William Joseph Takacs (born December 23, 1973) is the principal trumpet of the Amarillo Symphony Orchestra and trumpet instructor at West Texas A&M University.

Early life and education
Takacs was born in Philadelphia, Pennsylvania. He received his Bachelor of Music degree from West Chester University of Pennsylvania in 1995, his Master of Music degree from Bowling Green State University, 1998, with the thesis An Examination of Gustav Mahler's Life and Fifth Symphony, with a Focus on the Trumpet Part, and his Doctorate of Music from Florida State University in 2003, with the dissertation Russian Trumpet Music – An Analysis of Concerti by Oskar Böhme, Eino Tamberg, and Sergeï Wassilenko.

Awards
Takacs won the 1999 National Trumpet Competition at George Mason University in Washington D.C., and was one of five semifinalists in the 2000 Ellsworth Smith International Trumpet Competition held in Bad Säckingen, Germany, sponsored by the International Trumpet Guild.
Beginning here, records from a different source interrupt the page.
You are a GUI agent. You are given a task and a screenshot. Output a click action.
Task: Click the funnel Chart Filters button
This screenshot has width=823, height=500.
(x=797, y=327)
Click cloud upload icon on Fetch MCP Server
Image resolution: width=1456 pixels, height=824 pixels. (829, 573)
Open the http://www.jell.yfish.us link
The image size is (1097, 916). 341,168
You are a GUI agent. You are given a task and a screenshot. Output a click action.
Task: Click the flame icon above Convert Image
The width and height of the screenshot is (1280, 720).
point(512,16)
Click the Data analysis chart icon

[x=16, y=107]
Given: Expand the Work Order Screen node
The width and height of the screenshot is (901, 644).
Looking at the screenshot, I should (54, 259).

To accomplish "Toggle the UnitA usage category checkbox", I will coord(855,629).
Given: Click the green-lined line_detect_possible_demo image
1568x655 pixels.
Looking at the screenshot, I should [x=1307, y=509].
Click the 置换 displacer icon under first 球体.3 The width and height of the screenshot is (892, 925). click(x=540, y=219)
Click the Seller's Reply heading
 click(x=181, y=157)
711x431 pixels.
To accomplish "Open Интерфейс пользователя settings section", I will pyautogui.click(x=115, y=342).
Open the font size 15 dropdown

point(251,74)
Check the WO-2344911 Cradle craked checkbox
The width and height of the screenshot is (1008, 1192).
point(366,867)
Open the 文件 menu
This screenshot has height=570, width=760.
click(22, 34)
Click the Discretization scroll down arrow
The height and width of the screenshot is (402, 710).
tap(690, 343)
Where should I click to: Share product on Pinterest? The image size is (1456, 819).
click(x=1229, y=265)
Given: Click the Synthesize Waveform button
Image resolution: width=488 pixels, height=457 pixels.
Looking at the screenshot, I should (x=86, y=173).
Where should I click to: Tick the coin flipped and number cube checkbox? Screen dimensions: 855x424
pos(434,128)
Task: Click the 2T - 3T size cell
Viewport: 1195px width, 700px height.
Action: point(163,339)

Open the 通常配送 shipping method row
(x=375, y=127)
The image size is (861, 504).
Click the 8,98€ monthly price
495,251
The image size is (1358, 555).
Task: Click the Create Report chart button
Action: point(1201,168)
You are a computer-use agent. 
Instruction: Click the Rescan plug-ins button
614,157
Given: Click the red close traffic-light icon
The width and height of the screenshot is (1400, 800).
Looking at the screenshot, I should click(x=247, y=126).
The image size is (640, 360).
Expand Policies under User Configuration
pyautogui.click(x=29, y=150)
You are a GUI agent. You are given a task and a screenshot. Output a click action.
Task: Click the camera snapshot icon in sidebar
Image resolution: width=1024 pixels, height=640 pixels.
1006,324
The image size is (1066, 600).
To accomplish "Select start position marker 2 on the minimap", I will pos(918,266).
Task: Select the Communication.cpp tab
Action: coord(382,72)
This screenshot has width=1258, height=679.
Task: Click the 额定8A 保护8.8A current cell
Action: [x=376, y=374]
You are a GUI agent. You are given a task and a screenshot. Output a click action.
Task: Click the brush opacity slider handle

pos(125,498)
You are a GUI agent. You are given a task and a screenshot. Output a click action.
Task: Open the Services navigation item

Performances and associations
He has made guest performance appearances with the Toledo, Ohio, Pensacola, and Tallahassee Symphony Orchestras and has performed across the United States, Europe, South America, Asia, and Australia. He performed as guest principal trumpet for the New Sigmund Romberg Orchestra's 1999 performance tour of Taiwan and the Orquesta Sinfónica de Trujillo (Peru). He has also appeared in various capacities at institutions including Western Michigan University, University of Wisconsin-River Falls, Valdosta State University, Stetson University, University of Central Florida, and the Conservatorio Regional de Música de Trujillo (Peru).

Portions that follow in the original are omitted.